Le nouveau coronavirus apparu en Chine en fin d'année n'a pas encore atteint notre région. Mais si cela se produit, l'Europe est prête à réagir, indique mercredi le professeur Herman Goossens de l'UAnvers, qui coordonne le comité Outbreak de la plateforme européenne de préparation aux épidémies émergentes, PREPARE, financée par la Commission européenne. L'Organisation mondiale de la Santé (OMS) a été informée le 31 décembre dernier d'un certain nombre de cas de pneumonie d'origine inconnue en Chine. Il s'agit du nouveau virus de la famille du coronavirus détecté initialement dans le ville de Wuhan. Ce dernier pourrait muter et se propager plus facilement, selon les responsables chinois. A ce jour, les autorités du pays confirment un nouveau bilan de 9 morts et 400 cas. Le nouveau virus qui se transmet par voie respiratoire a, entre temps, également touché la Thaïlande, le Japon et la Corée du Sud.

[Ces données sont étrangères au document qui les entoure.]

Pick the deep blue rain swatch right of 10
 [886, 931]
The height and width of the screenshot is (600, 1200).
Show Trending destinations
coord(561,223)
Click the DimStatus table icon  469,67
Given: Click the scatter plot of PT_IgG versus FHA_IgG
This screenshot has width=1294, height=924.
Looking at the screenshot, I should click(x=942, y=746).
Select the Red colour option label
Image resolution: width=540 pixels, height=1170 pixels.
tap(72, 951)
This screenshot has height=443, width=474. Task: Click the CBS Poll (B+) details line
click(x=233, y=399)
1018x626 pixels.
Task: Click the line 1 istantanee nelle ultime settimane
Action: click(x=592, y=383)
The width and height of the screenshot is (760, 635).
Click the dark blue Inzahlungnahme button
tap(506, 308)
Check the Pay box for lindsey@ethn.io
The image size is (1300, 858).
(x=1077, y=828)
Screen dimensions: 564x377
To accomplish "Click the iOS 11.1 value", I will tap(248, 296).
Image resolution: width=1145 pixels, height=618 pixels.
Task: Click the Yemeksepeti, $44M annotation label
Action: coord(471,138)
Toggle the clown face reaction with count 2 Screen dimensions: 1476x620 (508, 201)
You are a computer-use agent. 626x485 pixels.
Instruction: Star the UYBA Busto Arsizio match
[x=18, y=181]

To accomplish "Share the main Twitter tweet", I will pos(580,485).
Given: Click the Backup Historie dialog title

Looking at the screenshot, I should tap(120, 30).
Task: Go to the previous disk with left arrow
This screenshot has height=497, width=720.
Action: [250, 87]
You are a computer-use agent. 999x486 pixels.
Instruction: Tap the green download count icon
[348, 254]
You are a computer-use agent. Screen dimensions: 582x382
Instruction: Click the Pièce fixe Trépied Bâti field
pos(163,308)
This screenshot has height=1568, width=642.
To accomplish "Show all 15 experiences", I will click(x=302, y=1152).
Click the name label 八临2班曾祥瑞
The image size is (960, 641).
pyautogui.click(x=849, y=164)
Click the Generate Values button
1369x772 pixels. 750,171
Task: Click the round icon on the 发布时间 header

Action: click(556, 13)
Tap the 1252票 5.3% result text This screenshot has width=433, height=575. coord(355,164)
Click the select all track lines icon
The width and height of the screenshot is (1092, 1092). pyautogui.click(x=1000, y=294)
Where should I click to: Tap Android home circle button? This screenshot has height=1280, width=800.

Les autorités redoutent que le virus puisse se propager à la faveur des longs congés du Nouvel an chinois qui débutent le 25 janvier et donnent lieu chaque année à des centaines de millions de voyages en car, en train ou en avion dans l'ensemble du pays.

Selon le professeur Goossens, des cas de ce nouveau coronavirus pourraient se déclarer en Europe après le nouvel an chinois, mais il ajoute cependant qu'aucune région n'est aussi bien préparée que le Vieux Continent. "L'Europe dispose des structures et des ressources nécessaires pour se préparer à faire face à une pandémie. Je n'ai jamais vu une réponse et une coopération aussi rapides que dans le cas de l'épidémie du coronavirus", souligne-t-il.

La plateforme européenne PREPARE joue un rôle central pour contrer le nouveau virus en Europe et est prête à réagir. A ce jour, les mesures de réaction sont proportionnelles au risque de contamination actuel, qui est relativement faible pour les citoyens européens.